● **Task description**: Return exactly and only these lines: the first of the listing through the one containing "Select the PDF eraser tool".
=== Begin Enclosure ===
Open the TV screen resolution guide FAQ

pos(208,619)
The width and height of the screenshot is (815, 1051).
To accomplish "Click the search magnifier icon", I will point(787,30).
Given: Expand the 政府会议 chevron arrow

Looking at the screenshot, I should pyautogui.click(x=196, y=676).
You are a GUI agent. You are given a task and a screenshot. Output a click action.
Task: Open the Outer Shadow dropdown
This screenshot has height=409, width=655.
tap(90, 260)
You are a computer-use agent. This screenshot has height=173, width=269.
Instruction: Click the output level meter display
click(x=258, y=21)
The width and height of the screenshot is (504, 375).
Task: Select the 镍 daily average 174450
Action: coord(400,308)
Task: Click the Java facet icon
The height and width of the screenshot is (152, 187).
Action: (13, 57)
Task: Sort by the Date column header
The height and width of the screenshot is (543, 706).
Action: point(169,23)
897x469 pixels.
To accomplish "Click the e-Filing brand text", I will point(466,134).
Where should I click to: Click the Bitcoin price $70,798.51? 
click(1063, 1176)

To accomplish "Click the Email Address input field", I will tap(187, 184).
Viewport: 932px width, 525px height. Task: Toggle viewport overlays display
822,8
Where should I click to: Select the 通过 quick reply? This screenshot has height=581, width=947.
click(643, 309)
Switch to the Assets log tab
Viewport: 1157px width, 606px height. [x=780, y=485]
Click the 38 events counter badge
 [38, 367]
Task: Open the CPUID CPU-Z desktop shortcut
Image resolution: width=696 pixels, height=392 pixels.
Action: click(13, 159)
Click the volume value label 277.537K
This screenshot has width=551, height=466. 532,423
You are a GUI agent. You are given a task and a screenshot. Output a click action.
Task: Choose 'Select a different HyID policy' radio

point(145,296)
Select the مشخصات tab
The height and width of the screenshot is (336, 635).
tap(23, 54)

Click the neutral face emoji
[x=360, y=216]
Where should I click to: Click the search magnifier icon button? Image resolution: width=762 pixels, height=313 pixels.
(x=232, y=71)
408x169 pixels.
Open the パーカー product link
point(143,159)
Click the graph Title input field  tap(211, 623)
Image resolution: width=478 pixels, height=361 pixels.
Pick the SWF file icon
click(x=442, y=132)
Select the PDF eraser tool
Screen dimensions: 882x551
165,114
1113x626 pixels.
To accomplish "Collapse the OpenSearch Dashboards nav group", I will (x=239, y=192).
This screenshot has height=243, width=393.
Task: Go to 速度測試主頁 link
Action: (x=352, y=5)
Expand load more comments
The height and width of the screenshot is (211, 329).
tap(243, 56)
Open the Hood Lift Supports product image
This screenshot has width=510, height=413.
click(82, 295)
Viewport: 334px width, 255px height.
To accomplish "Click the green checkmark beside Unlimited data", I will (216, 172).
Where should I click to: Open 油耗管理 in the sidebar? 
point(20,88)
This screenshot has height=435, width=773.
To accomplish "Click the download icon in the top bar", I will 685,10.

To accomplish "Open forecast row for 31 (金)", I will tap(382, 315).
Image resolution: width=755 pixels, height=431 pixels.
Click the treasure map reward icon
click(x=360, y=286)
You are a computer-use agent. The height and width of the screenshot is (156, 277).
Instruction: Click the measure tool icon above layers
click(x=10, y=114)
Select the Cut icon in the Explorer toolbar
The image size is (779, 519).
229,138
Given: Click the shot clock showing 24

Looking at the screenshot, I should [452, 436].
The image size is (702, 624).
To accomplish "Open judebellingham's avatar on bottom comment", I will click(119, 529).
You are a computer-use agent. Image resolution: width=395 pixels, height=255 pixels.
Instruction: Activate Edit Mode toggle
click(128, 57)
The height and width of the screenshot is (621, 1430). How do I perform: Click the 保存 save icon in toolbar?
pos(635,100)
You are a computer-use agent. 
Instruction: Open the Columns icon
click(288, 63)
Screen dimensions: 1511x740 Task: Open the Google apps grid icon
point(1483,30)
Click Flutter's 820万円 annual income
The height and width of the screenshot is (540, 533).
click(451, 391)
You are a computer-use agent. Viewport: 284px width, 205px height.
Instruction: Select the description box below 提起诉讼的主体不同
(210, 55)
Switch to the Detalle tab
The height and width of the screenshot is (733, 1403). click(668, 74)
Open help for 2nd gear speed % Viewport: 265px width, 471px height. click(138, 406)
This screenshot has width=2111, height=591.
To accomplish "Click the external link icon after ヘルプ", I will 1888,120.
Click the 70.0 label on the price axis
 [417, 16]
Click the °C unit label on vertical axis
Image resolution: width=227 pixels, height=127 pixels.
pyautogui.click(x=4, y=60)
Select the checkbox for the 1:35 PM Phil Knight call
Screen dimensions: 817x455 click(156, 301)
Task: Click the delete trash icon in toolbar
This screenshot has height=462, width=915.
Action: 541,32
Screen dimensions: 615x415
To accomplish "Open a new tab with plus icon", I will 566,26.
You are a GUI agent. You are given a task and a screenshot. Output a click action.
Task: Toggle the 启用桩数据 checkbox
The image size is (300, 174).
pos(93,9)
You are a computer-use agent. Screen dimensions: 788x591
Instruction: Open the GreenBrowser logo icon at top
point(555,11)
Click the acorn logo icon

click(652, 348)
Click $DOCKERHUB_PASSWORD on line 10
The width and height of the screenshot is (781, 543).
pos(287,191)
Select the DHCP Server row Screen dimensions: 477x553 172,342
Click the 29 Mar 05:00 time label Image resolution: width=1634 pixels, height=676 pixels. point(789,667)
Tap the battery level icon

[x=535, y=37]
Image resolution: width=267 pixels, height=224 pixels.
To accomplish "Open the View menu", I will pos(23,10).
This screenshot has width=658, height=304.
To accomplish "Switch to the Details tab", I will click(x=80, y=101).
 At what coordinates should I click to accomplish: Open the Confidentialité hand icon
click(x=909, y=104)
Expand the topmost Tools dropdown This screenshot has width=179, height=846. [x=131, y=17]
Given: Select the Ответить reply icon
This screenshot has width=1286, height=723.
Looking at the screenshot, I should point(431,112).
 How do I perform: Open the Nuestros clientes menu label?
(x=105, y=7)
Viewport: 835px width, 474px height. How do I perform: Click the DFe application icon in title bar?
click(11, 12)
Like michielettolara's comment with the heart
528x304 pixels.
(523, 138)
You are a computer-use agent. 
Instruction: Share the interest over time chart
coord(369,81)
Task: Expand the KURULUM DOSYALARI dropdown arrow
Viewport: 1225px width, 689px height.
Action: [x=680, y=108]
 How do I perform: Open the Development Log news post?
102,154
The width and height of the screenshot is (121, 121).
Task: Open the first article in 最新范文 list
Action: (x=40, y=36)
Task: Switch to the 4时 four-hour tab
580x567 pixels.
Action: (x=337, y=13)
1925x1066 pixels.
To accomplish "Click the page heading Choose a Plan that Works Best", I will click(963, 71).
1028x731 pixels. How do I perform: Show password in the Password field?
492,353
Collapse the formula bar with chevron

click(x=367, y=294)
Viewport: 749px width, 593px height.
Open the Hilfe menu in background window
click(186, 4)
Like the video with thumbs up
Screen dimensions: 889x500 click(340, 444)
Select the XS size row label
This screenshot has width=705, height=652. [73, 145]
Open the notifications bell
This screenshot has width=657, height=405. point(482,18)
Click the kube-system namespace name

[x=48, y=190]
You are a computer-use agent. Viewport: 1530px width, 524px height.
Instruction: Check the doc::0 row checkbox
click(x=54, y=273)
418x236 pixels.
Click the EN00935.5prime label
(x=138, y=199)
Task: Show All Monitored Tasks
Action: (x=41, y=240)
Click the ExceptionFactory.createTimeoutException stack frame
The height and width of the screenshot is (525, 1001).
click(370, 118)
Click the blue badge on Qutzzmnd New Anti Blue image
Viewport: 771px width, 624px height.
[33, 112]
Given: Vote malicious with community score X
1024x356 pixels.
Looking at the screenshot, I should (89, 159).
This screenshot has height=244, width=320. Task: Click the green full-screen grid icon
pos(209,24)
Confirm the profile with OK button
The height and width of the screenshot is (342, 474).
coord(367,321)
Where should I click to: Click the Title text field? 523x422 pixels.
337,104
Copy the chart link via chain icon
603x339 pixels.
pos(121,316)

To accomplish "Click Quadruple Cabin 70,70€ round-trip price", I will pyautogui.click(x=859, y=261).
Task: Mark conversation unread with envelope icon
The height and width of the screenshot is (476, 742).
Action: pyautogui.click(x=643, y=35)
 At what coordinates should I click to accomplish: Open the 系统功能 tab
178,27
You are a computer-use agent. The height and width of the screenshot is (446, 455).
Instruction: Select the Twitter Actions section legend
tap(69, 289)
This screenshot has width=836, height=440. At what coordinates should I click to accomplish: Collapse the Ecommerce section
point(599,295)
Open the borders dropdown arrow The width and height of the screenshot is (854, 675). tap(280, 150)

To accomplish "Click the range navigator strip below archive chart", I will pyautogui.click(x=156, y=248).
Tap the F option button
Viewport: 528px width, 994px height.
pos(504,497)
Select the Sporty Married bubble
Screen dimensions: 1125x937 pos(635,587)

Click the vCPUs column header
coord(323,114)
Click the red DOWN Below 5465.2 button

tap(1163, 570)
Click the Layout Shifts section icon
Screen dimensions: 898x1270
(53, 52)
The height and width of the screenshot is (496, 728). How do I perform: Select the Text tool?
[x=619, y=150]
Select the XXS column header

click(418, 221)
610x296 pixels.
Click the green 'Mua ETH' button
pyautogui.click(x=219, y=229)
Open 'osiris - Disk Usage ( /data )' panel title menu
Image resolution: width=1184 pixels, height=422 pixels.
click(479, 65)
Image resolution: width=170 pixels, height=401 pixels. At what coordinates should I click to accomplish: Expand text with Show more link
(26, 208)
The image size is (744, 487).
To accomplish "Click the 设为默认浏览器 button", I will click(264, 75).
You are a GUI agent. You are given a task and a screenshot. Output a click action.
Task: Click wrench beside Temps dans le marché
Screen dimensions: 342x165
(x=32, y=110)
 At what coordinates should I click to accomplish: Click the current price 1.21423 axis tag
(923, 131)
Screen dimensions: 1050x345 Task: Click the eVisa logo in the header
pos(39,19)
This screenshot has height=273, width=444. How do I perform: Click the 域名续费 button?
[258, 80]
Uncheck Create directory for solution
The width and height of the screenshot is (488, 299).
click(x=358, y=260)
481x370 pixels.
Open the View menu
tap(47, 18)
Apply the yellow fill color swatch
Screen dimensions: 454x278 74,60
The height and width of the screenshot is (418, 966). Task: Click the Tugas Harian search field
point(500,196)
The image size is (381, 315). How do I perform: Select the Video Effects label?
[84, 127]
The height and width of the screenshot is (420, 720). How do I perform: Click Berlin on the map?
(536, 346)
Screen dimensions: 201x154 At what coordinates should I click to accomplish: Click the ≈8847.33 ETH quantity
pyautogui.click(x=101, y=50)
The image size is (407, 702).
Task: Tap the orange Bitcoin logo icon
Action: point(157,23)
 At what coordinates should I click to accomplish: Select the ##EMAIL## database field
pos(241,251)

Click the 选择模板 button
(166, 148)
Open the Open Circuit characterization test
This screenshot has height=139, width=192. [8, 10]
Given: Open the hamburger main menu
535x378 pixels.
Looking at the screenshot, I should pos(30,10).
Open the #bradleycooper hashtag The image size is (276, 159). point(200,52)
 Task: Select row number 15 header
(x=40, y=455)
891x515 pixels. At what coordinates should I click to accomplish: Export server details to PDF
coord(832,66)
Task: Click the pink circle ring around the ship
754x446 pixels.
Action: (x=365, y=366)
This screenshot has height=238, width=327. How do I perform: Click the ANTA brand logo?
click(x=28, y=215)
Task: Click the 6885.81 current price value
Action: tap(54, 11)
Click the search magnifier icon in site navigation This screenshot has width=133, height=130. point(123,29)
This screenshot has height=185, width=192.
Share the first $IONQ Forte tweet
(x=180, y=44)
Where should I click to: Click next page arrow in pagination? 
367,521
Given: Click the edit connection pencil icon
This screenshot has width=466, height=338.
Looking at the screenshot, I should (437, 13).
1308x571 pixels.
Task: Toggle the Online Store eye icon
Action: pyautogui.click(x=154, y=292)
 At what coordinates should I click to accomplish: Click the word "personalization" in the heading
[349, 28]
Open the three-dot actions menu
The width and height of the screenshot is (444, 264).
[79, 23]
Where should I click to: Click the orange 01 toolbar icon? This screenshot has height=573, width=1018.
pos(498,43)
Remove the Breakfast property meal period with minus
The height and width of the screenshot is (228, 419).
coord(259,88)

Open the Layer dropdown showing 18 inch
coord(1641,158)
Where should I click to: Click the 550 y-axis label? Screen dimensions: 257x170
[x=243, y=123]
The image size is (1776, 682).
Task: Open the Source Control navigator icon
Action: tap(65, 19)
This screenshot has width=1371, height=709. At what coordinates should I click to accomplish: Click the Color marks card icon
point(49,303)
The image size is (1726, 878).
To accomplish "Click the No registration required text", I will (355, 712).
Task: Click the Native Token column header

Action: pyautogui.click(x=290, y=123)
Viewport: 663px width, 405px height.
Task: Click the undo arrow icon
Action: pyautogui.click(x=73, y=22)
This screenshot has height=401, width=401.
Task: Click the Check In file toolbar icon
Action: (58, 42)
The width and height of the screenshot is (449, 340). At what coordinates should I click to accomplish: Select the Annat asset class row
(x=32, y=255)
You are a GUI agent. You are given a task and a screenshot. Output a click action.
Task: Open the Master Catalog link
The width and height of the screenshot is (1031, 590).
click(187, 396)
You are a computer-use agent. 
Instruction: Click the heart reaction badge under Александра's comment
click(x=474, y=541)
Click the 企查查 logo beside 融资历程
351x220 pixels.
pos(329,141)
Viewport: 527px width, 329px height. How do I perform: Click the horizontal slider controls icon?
=== End Enclosure ===
● **Result for this exercise**:
Open the TV screen resolution guide FAQ

pos(208,619)
The width and height of the screenshot is (815, 1051).
To accomplish "Click the search magnifier icon", I will point(787,30).
Given: Expand the 政府会议 chevron arrow

Looking at the screenshot, I should pyautogui.click(x=196, y=676).
You are a GUI agent. You are given a task and a screenshot. Output a click action.
Task: Open the Outer Shadow dropdown
This screenshot has height=409, width=655.
tap(90, 260)
You are a computer-use agent. This screenshot has height=173, width=269.
Instruction: Click the output level meter display
click(x=258, y=21)
The width and height of the screenshot is (504, 375).
Task: Select the 镍 daily average 174450
Action: coord(400,308)
Task: Click the Java facet icon
The height and width of the screenshot is (152, 187).
Action: (13, 57)
Task: Sort by the Date column header
The height and width of the screenshot is (543, 706).
Action: point(169,23)
897x469 pixels.
To accomplish "Click the e-Filing brand text", I will point(466,134).
Where should I click to: Click the Bitcoin price $70,798.51? 
click(1063, 1176)

To accomplish "Click the Email Address input field", I will tap(187, 184).
Viewport: 932px width, 525px height. Task: Toggle viewport overlays display
822,8
Where should I click to: Select the 通过 quick reply? This screenshot has height=581, width=947.
click(643, 309)
Switch to the Assets log tab
Viewport: 1157px width, 606px height. [x=780, y=485]
Click the 38 events counter badge
 [38, 367]
Task: Open the CPUID CPU-Z desktop shortcut
Image resolution: width=696 pixels, height=392 pixels.
Action: click(13, 159)
Click the volume value label 277.537K
This screenshot has width=551, height=466. 532,423
You are a GUI agent. You are given a task and a screenshot. Output a click action.
Task: Choose 'Select a different HyID policy' radio

point(145,296)
Select the مشخصات tab
The height and width of the screenshot is (336, 635).
tap(23, 54)

Click the neutral face emoji
[x=360, y=216]
Where should I click to: Click the search magnifier icon button? Image resolution: width=762 pixels, height=313 pixels.
(x=232, y=71)
408x169 pixels.
Open the パーカー product link
point(143,159)
Click the graph Title input field  tap(211, 623)
Image resolution: width=478 pixels, height=361 pixels.
Pick the SWF file icon
click(x=442, y=132)
Select the PDF eraser tool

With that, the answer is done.